» **Instructions to follow**:
Reproduce word for word the lines of the material below, from the line containing "will [450, 1465]." up to and including the line containing "[x=77, y=196]".

━━━━━━━━━━━━━━━━━━━━

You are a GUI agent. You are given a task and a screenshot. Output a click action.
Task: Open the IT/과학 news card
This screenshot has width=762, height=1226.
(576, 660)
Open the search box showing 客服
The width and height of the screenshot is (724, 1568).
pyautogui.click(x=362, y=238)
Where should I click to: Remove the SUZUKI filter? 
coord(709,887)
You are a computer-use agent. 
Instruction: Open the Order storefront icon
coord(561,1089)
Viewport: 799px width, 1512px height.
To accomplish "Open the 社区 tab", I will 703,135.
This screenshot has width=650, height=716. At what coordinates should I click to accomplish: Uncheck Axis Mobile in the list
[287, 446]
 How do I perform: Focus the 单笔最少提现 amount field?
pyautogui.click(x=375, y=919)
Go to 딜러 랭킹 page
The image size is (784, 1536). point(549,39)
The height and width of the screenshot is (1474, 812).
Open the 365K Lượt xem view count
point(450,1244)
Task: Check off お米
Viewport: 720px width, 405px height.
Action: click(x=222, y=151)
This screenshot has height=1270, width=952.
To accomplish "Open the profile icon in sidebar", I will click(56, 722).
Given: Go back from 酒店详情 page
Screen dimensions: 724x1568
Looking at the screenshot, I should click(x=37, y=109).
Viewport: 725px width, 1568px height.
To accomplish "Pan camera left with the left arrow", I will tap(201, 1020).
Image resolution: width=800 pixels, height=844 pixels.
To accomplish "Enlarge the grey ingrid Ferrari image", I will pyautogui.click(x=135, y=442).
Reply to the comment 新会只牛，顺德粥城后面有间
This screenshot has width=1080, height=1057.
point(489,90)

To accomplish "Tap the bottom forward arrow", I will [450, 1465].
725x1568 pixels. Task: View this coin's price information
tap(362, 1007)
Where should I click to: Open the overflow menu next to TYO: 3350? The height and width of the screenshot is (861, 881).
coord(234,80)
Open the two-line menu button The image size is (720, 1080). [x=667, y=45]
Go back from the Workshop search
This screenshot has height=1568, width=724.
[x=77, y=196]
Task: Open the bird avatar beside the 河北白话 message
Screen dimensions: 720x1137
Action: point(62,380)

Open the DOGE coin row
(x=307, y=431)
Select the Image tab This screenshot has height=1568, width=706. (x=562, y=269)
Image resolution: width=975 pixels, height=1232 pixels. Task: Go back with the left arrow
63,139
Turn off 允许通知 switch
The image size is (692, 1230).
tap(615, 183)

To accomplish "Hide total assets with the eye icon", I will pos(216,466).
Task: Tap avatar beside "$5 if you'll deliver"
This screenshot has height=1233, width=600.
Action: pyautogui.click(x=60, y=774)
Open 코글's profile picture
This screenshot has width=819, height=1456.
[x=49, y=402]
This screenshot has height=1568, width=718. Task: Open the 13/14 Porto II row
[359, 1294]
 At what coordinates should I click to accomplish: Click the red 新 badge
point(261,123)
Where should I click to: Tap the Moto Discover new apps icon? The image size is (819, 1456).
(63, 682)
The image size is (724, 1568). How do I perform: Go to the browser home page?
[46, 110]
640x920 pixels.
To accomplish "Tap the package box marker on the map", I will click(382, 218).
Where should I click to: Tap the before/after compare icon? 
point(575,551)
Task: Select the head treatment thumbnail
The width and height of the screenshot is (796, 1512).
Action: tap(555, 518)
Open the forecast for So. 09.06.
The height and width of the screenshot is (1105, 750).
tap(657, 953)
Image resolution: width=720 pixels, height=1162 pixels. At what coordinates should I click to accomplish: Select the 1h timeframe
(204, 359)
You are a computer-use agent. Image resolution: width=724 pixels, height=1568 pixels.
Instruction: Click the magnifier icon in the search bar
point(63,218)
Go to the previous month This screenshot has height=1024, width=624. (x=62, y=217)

━━━━━━━━━━━━━━━━━━━━

» **The completed task**:
To accomplish "Tap the bottom forward arrow", I will [450, 1465].
725x1568 pixels. Task: View this coin's price information
tap(362, 1007)
Where should I click to: Open the overflow menu next to TYO: 3350? The height and width of the screenshot is (861, 881).
coord(234,80)
Open the two-line menu button The image size is (720, 1080). [x=667, y=45]
Go back from the Workshop search
This screenshot has height=1568, width=724.
[x=77, y=196]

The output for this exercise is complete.